__Task brief__. The lines needed are those from the start of the records through the line holding "Task: Open Net New Cloud $357,500.00 value", each copied exactly.

__Given data__.

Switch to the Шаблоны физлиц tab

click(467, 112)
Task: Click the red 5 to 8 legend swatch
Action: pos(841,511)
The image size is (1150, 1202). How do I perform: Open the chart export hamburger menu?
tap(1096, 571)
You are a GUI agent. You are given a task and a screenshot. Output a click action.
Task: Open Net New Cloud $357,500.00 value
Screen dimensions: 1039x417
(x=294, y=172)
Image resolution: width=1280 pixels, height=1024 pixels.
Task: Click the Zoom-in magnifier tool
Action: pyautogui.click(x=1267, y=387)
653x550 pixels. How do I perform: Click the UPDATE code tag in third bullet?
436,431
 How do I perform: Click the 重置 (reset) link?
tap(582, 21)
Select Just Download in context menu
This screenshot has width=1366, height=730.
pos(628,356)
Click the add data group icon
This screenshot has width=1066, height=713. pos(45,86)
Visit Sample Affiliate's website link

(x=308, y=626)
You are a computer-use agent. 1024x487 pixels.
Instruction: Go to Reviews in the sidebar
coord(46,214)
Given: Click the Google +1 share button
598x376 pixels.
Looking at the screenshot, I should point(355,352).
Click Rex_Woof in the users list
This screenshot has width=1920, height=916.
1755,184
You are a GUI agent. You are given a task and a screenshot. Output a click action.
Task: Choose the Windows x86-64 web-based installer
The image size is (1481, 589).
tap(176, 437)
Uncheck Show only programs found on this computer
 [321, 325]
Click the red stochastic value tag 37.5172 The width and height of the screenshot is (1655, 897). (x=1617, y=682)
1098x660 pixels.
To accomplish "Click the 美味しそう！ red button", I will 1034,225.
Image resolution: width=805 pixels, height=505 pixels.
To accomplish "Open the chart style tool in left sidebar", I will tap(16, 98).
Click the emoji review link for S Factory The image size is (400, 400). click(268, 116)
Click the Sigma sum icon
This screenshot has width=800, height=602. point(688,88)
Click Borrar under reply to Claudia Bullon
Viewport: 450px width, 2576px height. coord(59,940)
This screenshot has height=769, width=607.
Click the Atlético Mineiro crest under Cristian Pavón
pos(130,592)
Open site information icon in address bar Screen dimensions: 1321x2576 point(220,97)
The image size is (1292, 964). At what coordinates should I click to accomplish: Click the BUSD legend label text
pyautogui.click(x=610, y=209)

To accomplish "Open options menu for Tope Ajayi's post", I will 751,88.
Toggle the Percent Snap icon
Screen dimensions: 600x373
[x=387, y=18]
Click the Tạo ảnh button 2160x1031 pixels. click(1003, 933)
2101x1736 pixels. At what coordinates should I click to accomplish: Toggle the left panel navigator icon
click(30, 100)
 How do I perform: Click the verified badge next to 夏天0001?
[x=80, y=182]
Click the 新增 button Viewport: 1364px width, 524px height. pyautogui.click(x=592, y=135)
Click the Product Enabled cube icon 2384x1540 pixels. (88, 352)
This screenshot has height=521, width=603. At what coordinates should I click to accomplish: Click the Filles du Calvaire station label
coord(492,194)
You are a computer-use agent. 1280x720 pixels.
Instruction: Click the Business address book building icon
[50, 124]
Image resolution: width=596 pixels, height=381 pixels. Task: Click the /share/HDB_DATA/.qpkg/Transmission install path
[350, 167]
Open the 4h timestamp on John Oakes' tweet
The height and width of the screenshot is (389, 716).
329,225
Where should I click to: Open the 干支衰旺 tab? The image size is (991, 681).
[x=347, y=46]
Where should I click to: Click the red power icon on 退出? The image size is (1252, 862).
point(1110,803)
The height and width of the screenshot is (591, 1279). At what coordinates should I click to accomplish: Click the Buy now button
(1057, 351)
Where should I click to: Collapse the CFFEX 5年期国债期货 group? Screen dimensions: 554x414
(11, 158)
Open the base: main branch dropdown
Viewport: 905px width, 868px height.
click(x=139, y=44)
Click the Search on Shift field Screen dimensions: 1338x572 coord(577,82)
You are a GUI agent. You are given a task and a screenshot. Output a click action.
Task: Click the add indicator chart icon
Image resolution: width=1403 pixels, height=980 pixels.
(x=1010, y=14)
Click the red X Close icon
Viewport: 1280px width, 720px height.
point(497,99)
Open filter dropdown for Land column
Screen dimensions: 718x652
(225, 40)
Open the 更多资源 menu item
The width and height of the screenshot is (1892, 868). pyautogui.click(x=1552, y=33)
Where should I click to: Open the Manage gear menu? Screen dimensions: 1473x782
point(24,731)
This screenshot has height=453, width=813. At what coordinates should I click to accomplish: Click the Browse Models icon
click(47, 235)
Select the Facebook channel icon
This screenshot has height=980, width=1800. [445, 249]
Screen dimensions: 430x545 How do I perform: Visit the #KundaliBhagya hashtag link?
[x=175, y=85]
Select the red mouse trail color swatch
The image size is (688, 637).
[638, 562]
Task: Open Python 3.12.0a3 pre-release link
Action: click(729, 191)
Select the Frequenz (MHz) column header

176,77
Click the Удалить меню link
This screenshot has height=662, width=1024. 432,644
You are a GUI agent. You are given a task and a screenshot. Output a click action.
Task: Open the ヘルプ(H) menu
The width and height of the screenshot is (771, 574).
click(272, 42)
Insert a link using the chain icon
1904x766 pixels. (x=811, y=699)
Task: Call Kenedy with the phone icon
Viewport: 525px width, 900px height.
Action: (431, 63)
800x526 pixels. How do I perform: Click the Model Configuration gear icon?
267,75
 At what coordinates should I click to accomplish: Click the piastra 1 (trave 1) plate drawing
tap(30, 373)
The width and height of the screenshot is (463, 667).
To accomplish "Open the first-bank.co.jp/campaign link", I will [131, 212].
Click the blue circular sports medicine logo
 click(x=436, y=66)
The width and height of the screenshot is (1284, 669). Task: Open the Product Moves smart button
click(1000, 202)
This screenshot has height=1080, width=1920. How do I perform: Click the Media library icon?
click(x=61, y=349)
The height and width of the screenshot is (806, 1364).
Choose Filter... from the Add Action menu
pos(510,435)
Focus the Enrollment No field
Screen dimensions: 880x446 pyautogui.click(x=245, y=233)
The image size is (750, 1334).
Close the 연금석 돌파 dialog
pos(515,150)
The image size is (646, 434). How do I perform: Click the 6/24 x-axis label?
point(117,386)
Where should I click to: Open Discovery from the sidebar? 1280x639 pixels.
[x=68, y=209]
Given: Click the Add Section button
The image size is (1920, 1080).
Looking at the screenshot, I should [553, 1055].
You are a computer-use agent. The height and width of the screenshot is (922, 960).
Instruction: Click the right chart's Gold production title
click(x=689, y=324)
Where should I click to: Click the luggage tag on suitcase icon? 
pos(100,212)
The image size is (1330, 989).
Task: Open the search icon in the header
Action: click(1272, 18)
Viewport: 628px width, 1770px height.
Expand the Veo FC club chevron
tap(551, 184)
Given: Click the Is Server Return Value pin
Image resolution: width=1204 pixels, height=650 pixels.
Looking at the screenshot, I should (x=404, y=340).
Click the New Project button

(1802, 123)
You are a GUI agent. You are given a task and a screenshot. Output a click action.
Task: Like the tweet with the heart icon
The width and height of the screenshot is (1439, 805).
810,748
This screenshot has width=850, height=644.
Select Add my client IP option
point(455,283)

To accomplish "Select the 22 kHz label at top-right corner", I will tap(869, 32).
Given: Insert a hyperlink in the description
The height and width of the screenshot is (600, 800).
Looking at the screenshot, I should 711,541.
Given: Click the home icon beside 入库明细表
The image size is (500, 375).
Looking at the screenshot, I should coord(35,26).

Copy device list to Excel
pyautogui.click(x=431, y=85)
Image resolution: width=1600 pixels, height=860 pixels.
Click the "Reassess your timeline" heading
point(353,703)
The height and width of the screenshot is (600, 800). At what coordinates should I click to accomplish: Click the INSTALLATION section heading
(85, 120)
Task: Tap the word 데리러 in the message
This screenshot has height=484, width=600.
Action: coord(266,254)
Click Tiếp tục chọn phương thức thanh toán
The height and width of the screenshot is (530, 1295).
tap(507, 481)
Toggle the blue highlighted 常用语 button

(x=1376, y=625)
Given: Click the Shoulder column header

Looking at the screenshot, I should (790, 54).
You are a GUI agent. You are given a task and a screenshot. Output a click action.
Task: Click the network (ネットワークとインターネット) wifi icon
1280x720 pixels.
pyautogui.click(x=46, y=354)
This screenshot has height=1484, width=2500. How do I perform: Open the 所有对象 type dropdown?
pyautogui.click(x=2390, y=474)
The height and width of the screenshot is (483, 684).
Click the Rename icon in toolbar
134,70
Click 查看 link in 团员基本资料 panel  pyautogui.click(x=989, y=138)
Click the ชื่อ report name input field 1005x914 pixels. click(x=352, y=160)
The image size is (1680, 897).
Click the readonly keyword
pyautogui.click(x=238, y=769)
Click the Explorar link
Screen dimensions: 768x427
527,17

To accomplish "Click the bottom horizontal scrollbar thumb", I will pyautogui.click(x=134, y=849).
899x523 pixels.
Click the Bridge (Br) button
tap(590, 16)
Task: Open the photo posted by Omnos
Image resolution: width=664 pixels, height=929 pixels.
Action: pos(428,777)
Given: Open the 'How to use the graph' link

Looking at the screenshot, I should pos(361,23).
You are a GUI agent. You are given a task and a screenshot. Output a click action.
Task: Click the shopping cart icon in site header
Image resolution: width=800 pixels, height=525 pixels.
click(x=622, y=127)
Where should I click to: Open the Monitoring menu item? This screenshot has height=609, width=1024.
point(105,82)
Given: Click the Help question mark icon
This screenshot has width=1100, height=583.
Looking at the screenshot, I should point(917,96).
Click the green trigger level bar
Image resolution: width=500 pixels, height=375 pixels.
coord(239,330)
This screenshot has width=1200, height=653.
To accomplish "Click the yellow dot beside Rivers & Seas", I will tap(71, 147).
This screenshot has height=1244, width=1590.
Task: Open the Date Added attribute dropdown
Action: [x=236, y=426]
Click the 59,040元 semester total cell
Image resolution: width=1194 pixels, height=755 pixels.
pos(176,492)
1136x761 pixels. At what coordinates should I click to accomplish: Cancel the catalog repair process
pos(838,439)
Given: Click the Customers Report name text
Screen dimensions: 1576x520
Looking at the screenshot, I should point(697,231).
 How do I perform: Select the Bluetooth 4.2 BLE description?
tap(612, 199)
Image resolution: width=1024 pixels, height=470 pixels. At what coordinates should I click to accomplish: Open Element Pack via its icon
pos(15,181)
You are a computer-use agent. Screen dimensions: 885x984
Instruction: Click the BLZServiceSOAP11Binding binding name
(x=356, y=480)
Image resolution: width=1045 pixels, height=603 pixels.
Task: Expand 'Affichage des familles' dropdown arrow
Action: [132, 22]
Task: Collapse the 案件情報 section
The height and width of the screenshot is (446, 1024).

__Answer to the problem__.
Switch to the Шаблоны физлиц tab

click(467, 112)
Task: Click the red 5 to 8 legend swatch
Action: pos(841,511)
The image size is (1150, 1202). How do I perform: Open the chart export hamburger menu?
tap(1096, 571)
You are a GUI agent. You are given a task and a screenshot. Output a click action.
Task: Open Net New Cloud $357,500.00 value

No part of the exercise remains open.